■ **Text to read**:
Finding the rate of change of an angle in triangle.

[ugeous]

Hello again!

The base of an isosceles triangle is 20 cm and the altitude is increasing at the rate of 1 cm/min. At what rate is the base angle increasing when the area is 100 cm^2?


I think I have found the solution, but want to have someone else check it over b/c I am not 100% sure.

So...

tan$$\theta$$ = h/10
d$$\theta$$/dt = 1/10 (cos^2$$\theta$$)

A= b*h /2
100= 20h/2
h=10

at h=10
tan$$\theta$$ = 10/10
tan$$\theta$$ = 1

sin$$\theta$$ = cos$$\theta$$(tan$$\theta$$)
sin$$\theta$$=cos$$\theta$$

sin^2$$\theta$$ + cos^2$$\theta$$ = 1
cos^2$$\theta$$ + cos^2$$\theta$$ = 1
cos^2 $$\theta$$ = 1/2

d$$\theta$$/dt = 1/10(1/2) = 1/20

Answer: Rate increases at 1/20 radians/m

 

[Dick]

That looks right. But starting from tan(theta)=1, you should know the solution to that is theta=pi/4. And cos(pi/4)=sqrt(2)/2. So cos^2(theta)=2/4=1/2. Memorizing the values of trig functions at some selected values can save you that kind of roundabout way of finding cos^2(theta).

 

[ugeous]

Great! Thank you Dick!

:-)

■ **Given request a**: Write out the entries again, without changes, from their first line through the line that contains "Check the Use".
The forum thread above and the entries that come next have nothing to do with each other.

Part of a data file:
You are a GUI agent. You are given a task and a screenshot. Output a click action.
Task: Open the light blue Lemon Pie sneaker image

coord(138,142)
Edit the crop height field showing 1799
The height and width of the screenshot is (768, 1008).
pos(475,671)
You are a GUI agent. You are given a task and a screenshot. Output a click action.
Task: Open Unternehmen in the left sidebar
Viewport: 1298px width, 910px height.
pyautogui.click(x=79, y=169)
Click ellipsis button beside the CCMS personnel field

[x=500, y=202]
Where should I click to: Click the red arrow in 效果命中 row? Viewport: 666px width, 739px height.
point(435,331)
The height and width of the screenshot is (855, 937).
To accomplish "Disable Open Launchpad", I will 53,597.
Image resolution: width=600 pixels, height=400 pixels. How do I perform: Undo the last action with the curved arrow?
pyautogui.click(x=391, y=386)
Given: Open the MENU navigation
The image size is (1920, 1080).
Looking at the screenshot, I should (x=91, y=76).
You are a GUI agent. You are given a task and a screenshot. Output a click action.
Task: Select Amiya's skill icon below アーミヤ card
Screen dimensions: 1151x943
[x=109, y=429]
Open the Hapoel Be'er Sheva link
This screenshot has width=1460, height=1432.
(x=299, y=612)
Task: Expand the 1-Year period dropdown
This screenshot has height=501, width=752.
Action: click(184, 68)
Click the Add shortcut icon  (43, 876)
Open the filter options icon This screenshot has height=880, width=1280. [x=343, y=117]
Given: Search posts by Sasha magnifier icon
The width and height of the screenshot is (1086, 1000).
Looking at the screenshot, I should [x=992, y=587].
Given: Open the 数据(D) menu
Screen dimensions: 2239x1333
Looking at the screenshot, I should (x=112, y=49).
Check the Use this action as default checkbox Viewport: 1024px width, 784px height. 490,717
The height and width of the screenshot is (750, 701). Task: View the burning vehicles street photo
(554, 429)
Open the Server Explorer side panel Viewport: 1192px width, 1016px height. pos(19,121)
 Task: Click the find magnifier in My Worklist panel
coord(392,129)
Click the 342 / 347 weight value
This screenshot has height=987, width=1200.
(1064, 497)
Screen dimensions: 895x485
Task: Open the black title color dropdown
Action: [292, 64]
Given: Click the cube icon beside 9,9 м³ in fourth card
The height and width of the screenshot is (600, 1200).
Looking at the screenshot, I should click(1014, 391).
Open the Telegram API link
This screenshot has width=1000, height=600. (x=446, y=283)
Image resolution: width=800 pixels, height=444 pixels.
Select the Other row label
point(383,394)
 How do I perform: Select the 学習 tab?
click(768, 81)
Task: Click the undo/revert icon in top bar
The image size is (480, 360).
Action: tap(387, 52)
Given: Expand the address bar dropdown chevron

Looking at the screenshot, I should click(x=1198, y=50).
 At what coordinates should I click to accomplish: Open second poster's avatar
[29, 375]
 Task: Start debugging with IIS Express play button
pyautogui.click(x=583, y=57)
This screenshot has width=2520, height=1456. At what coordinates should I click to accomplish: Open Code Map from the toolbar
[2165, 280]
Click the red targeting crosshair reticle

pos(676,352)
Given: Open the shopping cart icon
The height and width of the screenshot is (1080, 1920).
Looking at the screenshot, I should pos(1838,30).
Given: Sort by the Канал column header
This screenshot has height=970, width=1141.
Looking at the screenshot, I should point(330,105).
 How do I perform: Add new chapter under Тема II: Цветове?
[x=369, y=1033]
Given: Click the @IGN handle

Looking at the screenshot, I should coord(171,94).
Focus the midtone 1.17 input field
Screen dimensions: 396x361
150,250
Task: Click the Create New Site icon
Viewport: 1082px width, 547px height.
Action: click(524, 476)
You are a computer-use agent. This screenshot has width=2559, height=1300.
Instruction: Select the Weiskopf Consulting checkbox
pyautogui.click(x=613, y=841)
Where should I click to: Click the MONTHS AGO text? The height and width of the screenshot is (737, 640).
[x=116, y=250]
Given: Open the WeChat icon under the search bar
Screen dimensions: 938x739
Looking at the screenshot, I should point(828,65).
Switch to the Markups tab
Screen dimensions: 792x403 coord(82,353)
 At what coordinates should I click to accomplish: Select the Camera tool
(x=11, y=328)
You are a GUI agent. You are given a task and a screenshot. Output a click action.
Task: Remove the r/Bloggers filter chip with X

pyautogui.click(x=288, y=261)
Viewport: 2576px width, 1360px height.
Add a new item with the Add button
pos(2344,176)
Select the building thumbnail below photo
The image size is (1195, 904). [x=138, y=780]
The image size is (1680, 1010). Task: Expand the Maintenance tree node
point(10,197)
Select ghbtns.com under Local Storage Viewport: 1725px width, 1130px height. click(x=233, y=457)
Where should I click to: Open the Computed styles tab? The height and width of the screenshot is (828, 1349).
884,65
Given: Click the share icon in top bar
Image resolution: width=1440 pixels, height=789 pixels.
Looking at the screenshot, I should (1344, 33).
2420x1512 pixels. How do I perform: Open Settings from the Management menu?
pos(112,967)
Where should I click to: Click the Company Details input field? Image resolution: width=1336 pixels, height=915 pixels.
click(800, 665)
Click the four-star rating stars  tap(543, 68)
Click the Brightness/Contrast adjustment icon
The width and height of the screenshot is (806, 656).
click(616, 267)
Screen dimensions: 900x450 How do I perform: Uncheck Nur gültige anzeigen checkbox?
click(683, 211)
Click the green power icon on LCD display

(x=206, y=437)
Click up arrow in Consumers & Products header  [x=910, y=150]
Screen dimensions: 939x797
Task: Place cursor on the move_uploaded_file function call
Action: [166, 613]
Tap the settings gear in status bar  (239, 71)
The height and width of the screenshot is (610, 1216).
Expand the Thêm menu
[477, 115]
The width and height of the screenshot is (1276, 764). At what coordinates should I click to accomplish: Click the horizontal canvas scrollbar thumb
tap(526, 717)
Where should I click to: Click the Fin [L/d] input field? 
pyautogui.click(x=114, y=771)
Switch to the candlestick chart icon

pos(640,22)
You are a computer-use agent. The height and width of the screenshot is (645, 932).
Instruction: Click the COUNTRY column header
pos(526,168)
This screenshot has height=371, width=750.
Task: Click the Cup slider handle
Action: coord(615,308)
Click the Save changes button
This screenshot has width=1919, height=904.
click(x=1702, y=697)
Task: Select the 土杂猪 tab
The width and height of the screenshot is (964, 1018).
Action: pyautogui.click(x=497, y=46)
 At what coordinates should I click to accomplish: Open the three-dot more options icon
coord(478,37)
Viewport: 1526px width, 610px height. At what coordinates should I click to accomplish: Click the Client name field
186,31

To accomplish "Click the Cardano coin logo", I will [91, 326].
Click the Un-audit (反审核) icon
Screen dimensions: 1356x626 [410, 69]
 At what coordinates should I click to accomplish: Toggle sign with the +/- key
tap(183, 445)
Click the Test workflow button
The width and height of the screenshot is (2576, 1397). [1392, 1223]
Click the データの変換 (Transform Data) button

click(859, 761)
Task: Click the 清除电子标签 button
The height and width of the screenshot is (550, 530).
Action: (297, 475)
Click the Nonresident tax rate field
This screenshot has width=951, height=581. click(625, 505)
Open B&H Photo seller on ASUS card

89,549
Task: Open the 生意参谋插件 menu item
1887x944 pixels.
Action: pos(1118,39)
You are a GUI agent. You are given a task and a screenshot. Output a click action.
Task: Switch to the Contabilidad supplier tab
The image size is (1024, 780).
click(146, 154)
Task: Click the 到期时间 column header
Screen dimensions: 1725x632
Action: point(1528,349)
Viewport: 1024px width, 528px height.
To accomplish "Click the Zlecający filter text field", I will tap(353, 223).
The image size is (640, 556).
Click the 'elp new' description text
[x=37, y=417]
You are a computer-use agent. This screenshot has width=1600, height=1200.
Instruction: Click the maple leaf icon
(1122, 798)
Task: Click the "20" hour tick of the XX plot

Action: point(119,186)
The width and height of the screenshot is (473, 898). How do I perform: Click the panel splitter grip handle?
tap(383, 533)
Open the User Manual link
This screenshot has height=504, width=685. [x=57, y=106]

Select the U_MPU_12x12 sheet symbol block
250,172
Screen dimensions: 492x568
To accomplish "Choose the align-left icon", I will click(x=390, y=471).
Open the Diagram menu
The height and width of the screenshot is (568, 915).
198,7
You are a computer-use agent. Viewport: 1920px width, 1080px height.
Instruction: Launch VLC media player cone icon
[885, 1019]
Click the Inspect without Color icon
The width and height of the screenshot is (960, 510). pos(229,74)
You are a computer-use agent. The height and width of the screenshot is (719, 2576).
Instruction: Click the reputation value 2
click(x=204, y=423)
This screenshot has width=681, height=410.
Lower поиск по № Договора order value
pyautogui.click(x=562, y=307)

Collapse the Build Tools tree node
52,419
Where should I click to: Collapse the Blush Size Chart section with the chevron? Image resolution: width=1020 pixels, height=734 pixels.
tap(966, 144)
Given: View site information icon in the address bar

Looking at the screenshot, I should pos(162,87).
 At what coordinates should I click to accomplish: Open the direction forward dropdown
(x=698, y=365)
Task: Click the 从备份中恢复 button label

■ **Given request b**:
Answer these about the forum thread on the triangle's base angle:
(i) How long is the base of the isosceles triangle?
(ii) At what rate is the altitude increasing?
(iii) According to the reply, what value of theta solves tan(theta) = 1?

■ **Correct response a**:
You are a GUI agent. You are given a task and a screenshot. Output a click action.
Task: Open the light blue Lemon Pie sneaker image

coord(138,142)
Edit the crop height field showing 1799
The height and width of the screenshot is (768, 1008).
pos(475,671)
You are a GUI agent. You are given a task and a screenshot. Output a click action.
Task: Open Unternehmen in the left sidebar
Viewport: 1298px width, 910px height.
pyautogui.click(x=79, y=169)
Click ellipsis button beside the CCMS personnel field

[x=500, y=202]
Where should I click to: Click the red arrow in 效果命中 row? Viewport: 666px width, 739px height.
point(435,331)
The height and width of the screenshot is (855, 937).
To accomplish "Disable Open Launchpad", I will 53,597.
Image resolution: width=600 pixels, height=400 pixels. How do I perform: Undo the last action with the curved arrow?
pyautogui.click(x=391, y=386)
Given: Open the MENU navigation
The image size is (1920, 1080).
Looking at the screenshot, I should (x=91, y=76).
You are a GUI agent. You are given a task and a screenshot. Output a click action.
Task: Select Amiya's skill icon below アーミヤ card
Screen dimensions: 1151x943
[x=109, y=429]
Open the Hapoel Be'er Sheva link
This screenshot has width=1460, height=1432.
(x=299, y=612)
Task: Expand the 1-Year period dropdown
This screenshot has height=501, width=752.
Action: click(184, 68)
Click the Add shortcut icon  (43, 876)
Open the filter options icon This screenshot has height=880, width=1280. [x=343, y=117]
Given: Search posts by Sasha magnifier icon
The width and height of the screenshot is (1086, 1000).
Looking at the screenshot, I should [x=992, y=587].
Given: Open the 数据(D) menu
Screen dimensions: 2239x1333
Looking at the screenshot, I should (x=112, y=49).
Check the Use this action as default checkbox Viewport: 1024px width, 784px height. 490,717

■ **Correct response b**:
(i) 20 cm
(ii) 1 cm/min
(iii) pi/4